Input data:
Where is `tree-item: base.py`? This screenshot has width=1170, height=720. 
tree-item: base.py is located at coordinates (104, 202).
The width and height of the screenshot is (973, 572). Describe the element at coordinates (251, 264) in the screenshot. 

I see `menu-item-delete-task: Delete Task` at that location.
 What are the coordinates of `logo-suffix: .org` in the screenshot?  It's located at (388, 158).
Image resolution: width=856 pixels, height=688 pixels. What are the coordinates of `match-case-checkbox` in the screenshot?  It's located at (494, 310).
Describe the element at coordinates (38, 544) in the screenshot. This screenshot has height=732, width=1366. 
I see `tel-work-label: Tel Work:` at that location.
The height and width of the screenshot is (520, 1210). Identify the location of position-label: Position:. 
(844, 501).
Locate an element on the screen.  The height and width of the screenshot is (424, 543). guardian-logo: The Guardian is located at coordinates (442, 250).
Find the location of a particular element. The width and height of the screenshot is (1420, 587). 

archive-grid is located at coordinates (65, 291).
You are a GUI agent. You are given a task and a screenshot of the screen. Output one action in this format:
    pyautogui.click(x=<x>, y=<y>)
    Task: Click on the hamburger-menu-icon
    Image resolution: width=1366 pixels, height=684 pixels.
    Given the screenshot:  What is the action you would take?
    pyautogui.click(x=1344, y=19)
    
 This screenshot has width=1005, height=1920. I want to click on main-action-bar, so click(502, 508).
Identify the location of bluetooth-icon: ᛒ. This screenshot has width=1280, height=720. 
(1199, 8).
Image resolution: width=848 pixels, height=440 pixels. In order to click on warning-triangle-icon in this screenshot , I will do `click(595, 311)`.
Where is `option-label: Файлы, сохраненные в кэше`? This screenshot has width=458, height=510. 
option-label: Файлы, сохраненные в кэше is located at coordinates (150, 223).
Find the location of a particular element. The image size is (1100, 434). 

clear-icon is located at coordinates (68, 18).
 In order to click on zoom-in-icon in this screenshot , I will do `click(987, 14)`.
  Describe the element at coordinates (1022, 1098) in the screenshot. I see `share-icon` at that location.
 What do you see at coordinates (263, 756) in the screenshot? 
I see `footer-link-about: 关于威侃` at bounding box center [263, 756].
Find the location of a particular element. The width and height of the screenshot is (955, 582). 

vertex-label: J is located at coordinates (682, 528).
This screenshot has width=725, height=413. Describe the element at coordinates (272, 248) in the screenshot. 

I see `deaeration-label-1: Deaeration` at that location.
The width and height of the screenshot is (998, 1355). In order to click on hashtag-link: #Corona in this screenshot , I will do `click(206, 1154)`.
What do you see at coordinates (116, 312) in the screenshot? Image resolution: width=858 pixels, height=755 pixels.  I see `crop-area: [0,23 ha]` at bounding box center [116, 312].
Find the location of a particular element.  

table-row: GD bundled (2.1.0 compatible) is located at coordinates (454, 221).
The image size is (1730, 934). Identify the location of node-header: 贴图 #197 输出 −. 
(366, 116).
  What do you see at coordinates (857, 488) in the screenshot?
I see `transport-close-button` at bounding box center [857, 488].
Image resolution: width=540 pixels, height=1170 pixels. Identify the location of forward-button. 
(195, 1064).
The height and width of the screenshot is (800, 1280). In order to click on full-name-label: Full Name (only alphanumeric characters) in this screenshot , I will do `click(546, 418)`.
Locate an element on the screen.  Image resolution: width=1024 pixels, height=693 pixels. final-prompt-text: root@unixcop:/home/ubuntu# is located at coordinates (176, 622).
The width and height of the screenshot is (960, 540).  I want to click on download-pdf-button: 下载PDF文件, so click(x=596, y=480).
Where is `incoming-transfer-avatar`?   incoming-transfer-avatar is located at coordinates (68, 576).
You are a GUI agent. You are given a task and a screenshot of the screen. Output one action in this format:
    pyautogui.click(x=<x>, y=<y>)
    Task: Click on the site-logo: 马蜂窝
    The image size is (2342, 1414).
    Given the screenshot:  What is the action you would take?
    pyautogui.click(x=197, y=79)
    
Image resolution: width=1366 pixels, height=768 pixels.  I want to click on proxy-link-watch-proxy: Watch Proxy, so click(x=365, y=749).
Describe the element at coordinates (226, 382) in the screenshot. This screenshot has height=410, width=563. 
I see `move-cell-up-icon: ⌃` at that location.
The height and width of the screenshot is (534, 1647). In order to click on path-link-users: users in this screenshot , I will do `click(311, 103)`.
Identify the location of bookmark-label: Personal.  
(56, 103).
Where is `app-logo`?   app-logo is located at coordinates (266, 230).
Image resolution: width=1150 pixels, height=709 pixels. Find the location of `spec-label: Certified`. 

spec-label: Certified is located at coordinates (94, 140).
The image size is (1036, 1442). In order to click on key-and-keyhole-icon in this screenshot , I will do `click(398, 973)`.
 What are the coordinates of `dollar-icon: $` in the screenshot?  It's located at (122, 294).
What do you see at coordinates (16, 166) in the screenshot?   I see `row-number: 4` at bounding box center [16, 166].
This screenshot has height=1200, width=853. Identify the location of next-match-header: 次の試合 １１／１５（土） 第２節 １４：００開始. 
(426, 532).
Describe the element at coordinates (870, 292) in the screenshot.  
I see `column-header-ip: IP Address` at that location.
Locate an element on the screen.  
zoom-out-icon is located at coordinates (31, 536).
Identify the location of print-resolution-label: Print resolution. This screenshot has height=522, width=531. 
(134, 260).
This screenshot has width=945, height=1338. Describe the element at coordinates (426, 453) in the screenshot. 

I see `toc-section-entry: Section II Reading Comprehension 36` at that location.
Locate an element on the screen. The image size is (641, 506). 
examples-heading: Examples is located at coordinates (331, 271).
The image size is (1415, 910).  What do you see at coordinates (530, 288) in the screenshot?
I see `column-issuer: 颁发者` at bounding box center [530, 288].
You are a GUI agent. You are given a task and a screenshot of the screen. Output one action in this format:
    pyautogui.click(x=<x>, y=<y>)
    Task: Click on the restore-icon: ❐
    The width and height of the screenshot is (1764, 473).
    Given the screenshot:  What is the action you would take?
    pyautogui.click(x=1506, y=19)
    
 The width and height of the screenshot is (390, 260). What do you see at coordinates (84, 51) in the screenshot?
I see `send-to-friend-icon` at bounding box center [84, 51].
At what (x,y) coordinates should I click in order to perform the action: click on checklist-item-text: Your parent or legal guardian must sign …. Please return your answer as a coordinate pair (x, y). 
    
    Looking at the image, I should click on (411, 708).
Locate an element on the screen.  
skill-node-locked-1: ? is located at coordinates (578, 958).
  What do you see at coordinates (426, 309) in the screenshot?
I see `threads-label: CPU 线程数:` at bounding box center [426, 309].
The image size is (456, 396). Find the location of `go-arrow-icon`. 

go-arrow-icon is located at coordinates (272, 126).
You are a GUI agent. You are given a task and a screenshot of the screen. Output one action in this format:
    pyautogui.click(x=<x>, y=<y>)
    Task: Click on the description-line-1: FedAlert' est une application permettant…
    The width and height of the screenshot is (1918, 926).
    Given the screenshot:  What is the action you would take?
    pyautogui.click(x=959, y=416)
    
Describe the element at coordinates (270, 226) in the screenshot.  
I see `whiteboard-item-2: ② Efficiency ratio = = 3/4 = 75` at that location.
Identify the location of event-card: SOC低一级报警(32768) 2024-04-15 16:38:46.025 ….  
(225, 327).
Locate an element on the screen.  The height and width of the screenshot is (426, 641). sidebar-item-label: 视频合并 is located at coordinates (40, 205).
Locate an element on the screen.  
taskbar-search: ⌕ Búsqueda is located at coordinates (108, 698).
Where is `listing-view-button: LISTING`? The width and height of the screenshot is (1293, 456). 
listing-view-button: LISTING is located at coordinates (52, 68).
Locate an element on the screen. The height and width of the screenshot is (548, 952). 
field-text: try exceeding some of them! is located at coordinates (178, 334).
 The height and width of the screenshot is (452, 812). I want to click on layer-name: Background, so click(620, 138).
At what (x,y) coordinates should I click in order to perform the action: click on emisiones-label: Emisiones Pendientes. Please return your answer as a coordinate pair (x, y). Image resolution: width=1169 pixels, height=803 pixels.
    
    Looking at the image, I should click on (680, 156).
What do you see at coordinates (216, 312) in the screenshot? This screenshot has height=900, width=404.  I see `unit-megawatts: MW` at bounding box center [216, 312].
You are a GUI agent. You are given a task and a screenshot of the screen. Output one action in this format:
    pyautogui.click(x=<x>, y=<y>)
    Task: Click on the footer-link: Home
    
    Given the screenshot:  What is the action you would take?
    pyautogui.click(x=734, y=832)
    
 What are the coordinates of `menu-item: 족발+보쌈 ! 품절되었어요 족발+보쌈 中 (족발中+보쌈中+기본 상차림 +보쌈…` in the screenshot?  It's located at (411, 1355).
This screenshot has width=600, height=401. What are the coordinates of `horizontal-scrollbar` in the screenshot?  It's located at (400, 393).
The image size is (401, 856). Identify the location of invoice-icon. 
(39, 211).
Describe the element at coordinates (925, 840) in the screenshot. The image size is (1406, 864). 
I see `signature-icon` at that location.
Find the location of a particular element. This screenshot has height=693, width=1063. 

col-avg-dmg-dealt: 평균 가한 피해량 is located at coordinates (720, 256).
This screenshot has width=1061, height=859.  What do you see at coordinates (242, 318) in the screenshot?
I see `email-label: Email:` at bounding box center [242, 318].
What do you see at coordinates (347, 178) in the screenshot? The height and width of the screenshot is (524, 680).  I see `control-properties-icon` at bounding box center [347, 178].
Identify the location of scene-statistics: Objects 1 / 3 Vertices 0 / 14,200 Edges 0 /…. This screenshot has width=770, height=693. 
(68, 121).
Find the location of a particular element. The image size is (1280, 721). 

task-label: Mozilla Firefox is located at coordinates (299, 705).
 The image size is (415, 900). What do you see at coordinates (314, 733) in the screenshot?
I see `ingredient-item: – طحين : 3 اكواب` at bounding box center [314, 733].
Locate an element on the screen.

Exercise aim:
Can you give again, verbatim, every line between the one holding "is (1420, 587)." and the one holding "The width and height of the screenshot is (998, 1355).", inclusive?

Solution below:
Find the location of a particular element. The width and height of the screenshot is (1420, 587). 

archive-grid is located at coordinates (65, 291).
You are a GUI agent. You are given a task and a screenshot of the screen. Output one action in this format:
    pyautogui.click(x=<x>, y=<y>)
    Task: Click on the hamburger-menu-icon
    Image resolution: width=1366 pixels, height=684 pixels.
    Given the screenshot:  What is the action you would take?
    pyautogui.click(x=1344, y=19)
    
 This screenshot has width=1005, height=1920. I want to click on main-action-bar, so click(502, 508).
Identify the location of bluetooth-icon: ᛒ. This screenshot has width=1280, height=720. 
(1199, 8).
Image resolution: width=848 pixels, height=440 pixels. In order to click on warning-triangle-icon in this screenshot , I will do `click(595, 311)`.
Where is `option-label: Файлы, сохраненные в кэше`? This screenshot has width=458, height=510. 
option-label: Файлы, сохраненные в кэше is located at coordinates (150, 223).
Find the location of a particular element. The image size is (1100, 434). 

clear-icon is located at coordinates (68, 18).
 In order to click on zoom-in-icon in this screenshot , I will do `click(987, 14)`.
  Describe the element at coordinates (1022, 1098) in the screenshot. I see `share-icon` at that location.
 What do you see at coordinates (263, 756) in the screenshot? 
I see `footer-link-about: 关于威侃` at bounding box center [263, 756].
Find the location of a particular element. The width and height of the screenshot is (955, 582). 

vertex-label: J is located at coordinates (682, 528).
This screenshot has width=725, height=413. Describe the element at coordinates (272, 248) in the screenshot. 

I see `deaeration-label-1: Deaeration` at that location.
The width and height of the screenshot is (998, 1355). In order to click on hashtag-link: #Corona in this screenshot , I will do `click(206, 1154)`.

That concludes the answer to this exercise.